*** Data supplied Section Begins ***

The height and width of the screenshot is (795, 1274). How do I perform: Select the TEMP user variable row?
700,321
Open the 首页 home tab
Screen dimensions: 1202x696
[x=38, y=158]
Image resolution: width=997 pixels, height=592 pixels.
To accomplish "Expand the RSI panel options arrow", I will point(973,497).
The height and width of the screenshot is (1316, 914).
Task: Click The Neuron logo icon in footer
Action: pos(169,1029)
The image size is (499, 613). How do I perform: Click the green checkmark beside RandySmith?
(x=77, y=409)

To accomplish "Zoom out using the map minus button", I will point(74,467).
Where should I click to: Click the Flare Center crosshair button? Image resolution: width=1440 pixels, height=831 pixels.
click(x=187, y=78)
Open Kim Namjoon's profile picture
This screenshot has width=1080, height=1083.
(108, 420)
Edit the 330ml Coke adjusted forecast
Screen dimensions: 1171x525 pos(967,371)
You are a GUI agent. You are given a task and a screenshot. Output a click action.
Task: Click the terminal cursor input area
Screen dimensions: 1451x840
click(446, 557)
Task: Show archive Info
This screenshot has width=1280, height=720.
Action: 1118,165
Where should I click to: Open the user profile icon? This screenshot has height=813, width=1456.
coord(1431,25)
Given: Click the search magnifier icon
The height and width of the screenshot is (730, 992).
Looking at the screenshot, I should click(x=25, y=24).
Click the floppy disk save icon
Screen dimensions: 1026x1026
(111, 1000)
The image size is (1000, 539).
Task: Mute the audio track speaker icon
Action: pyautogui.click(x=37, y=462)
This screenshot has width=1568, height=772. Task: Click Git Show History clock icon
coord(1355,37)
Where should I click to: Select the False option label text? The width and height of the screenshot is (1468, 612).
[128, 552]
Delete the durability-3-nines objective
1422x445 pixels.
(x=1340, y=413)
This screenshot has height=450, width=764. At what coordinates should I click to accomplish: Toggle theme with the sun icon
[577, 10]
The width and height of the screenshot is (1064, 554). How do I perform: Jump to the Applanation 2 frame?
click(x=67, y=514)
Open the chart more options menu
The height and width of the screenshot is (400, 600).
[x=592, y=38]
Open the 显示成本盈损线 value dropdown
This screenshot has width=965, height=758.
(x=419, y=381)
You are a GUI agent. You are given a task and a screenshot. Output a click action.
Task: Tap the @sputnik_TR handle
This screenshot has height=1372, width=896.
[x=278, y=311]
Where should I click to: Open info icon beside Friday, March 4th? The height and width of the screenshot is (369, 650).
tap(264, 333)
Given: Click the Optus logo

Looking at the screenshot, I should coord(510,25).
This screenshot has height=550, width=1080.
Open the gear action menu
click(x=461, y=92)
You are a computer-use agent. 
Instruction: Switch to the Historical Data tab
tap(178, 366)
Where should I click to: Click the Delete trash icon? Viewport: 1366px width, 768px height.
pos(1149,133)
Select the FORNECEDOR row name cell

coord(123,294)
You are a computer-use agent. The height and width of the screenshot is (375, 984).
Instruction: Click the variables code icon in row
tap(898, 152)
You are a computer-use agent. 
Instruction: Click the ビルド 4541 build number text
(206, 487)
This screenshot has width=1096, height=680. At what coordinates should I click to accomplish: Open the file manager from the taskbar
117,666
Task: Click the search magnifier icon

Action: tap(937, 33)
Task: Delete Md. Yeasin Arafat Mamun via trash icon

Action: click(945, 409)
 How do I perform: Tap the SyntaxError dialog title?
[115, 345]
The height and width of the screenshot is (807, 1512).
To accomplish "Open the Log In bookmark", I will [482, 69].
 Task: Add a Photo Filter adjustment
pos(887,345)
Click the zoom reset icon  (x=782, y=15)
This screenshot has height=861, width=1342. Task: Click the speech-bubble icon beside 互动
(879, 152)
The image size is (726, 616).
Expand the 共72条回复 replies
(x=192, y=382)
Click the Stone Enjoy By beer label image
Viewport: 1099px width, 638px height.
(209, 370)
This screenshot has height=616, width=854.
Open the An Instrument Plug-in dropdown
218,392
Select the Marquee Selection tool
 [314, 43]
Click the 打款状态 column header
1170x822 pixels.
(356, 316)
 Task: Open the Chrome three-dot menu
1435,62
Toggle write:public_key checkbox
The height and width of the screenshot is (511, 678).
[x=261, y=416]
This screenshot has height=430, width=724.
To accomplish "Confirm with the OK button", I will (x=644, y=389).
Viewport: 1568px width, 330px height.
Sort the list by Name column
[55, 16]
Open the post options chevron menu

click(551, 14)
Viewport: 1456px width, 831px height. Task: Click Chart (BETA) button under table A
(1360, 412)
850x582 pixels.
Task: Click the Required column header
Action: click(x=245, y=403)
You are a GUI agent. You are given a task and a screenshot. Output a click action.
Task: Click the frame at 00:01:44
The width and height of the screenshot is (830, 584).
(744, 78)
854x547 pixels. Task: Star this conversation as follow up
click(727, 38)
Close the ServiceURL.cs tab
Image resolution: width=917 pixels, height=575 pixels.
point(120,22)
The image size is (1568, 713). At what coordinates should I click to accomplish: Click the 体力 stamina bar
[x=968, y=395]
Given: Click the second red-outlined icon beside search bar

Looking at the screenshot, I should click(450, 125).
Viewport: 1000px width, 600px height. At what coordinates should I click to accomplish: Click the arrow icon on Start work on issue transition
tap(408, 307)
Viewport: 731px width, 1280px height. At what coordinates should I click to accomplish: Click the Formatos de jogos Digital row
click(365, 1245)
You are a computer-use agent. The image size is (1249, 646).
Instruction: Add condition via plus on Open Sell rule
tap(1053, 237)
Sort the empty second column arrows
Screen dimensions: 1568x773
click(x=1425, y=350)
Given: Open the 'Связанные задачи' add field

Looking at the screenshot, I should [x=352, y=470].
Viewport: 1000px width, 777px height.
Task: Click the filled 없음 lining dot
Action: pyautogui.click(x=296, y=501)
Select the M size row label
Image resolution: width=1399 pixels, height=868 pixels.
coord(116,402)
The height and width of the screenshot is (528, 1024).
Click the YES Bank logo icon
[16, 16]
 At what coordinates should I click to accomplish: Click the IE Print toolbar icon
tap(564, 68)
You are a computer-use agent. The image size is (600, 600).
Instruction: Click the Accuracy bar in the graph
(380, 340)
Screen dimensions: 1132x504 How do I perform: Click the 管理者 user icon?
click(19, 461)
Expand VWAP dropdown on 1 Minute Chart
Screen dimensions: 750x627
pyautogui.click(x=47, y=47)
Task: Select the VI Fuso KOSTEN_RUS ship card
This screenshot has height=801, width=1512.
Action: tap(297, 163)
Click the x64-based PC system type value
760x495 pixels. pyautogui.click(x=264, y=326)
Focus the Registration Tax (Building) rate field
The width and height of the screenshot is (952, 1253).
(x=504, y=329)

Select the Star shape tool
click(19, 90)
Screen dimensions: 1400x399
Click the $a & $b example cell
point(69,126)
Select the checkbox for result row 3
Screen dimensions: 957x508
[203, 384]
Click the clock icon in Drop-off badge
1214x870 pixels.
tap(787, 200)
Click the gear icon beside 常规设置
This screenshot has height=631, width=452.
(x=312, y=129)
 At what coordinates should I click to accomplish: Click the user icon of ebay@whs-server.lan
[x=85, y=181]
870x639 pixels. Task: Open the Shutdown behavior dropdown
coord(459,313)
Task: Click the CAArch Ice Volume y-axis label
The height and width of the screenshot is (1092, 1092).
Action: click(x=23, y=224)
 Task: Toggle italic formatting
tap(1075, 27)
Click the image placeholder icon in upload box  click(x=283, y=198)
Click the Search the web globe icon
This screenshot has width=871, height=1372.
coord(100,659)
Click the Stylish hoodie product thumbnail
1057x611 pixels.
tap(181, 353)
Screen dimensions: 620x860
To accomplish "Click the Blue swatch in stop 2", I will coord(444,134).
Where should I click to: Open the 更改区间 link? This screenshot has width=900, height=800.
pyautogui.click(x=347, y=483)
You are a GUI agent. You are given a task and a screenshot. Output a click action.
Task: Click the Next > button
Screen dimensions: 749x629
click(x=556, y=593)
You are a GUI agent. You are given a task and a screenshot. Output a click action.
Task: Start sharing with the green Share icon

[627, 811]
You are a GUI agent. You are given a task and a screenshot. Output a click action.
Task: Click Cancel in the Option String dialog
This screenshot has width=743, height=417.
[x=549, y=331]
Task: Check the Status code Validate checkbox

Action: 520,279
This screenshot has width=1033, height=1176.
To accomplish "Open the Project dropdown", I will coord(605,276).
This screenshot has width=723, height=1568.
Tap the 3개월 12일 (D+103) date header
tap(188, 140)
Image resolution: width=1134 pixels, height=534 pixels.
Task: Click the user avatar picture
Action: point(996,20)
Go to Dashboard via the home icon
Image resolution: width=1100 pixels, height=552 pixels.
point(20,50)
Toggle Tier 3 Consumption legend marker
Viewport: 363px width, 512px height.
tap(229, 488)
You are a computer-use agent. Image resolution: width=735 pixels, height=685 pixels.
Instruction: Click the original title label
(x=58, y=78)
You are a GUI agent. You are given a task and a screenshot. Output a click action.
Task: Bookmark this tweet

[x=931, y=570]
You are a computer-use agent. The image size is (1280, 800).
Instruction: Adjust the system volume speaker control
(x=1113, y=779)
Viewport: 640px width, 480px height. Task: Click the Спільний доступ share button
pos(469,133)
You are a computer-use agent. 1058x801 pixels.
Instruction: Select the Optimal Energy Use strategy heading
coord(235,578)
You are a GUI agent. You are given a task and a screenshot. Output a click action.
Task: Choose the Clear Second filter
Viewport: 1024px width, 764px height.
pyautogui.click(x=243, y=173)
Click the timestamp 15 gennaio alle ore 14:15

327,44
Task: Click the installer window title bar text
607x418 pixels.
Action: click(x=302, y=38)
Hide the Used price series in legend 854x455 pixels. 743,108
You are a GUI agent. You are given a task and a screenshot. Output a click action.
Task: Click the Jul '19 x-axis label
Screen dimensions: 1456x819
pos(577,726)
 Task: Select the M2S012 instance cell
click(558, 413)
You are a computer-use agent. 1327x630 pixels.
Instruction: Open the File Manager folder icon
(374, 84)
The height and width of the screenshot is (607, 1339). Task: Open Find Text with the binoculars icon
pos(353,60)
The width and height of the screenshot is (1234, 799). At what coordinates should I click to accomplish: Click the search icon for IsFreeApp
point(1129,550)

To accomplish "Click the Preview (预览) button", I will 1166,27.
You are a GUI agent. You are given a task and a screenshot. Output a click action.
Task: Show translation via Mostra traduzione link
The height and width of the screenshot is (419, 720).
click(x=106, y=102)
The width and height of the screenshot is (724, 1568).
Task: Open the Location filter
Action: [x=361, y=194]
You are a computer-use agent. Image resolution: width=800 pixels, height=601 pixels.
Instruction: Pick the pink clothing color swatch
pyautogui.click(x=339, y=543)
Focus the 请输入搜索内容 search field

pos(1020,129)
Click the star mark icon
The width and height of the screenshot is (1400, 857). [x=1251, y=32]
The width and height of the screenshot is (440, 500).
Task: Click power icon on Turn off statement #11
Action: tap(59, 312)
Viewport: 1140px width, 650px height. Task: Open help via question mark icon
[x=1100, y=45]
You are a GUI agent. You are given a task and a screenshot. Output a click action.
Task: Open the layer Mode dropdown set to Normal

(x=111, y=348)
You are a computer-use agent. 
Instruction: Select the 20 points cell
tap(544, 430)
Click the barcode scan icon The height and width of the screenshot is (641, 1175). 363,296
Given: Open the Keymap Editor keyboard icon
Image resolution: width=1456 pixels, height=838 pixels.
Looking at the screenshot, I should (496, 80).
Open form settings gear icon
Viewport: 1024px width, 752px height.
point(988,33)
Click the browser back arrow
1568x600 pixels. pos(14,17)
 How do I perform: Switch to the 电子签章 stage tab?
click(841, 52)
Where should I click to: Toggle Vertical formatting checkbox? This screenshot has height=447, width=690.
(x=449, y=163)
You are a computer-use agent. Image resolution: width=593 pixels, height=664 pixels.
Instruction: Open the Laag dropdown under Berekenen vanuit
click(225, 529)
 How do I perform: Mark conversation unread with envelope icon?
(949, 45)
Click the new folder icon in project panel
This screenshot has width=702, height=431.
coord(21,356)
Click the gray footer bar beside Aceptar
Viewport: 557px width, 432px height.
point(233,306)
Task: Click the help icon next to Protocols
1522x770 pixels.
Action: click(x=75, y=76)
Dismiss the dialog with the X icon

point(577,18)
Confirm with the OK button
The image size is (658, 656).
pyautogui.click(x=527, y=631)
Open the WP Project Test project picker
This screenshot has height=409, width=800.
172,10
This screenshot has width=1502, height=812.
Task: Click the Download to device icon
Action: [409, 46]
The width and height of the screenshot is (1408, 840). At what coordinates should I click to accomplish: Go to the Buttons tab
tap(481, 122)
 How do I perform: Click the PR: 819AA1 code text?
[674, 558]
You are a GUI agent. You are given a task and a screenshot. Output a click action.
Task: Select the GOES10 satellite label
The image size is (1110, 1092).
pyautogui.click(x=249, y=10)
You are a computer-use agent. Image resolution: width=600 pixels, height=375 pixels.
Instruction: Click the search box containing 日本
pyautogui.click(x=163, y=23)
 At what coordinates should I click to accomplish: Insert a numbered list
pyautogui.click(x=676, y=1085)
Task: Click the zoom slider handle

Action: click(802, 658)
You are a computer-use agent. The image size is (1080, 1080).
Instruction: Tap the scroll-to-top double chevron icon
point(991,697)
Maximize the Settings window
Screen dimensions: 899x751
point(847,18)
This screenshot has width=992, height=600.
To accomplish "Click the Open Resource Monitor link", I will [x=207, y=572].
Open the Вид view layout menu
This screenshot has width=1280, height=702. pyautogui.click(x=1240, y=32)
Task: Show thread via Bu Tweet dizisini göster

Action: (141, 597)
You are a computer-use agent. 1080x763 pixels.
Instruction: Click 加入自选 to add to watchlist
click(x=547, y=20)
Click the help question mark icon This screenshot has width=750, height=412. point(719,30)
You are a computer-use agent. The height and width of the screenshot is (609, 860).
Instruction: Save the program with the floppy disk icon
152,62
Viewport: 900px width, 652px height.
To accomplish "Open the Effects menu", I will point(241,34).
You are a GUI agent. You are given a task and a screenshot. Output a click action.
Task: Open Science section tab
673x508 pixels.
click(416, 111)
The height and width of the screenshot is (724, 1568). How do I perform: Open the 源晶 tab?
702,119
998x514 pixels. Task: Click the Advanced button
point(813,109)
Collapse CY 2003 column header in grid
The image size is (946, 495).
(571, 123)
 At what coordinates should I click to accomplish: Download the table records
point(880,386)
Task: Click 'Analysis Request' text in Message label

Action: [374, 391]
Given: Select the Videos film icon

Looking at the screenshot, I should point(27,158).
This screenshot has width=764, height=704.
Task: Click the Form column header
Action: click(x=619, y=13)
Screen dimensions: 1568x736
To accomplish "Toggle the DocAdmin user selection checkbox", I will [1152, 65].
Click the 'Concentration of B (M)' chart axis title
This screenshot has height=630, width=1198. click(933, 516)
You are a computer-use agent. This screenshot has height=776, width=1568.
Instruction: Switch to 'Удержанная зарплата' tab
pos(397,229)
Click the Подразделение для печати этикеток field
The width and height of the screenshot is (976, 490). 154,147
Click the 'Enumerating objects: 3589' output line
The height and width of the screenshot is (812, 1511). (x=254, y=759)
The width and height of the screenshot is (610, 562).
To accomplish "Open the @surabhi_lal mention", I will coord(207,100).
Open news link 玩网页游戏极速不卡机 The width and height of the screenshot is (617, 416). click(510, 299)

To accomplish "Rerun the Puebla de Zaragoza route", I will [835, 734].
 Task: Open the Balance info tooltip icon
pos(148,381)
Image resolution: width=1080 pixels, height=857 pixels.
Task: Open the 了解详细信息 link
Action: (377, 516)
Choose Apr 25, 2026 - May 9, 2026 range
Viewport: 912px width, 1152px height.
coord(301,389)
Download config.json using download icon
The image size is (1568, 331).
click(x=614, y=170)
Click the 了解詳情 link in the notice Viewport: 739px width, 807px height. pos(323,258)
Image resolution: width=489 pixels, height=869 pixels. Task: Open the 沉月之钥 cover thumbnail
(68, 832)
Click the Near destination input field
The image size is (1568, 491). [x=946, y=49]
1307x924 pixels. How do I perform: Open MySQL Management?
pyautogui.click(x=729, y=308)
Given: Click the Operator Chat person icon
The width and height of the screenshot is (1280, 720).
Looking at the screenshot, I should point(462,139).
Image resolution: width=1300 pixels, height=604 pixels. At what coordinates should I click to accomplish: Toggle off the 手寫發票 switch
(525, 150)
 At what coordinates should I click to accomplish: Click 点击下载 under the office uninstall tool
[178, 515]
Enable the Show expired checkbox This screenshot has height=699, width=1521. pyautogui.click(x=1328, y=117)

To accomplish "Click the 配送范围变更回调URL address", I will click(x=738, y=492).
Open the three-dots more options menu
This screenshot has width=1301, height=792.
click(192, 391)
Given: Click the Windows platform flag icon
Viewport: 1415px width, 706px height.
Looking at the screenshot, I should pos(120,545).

*** Data supplied Section Ends ***

> _Work order_
Take the lines above from the one containing "The image size is (726, 616)." down to the one containing "Close the ServiceURL.cs tab", and transcribe them exactly, both ends included.

> _Output for this task_
The image size is (726, 616).
Expand the 共72条回复 replies
(x=192, y=382)
Click the Stone Enjoy By beer label image
Viewport: 1099px width, 638px height.
(209, 370)
This screenshot has height=616, width=854.
Open the An Instrument Plug-in dropdown
218,392
Select the Marquee Selection tool
 [314, 43]
Click the 打款状态 column header
1170x822 pixels.
(356, 316)
 Task: Open the Chrome three-dot menu
1435,62
Toggle write:public_key checkbox
The height and width of the screenshot is (511, 678).
[x=261, y=416]
This screenshot has height=430, width=724.
To accomplish "Confirm with the OK button", I will (x=644, y=389).
Viewport: 1568px width, 330px height.
Sort the list by Name column
[55, 16]
Open the post options chevron menu

click(551, 14)
Viewport: 1456px width, 831px height. Task: Click Chart (BETA) button under table A
(1360, 412)
850x582 pixels.
Task: Click the Required column header
Action: click(x=245, y=403)
You are a GUI agent. You are given a task and a screenshot. Output a click action.
Task: Click the frame at 00:01:44
The width and height of the screenshot is (830, 584).
(744, 78)
854x547 pixels. Task: Star this conversation as follow up
click(727, 38)
Close the ServiceURL.cs tab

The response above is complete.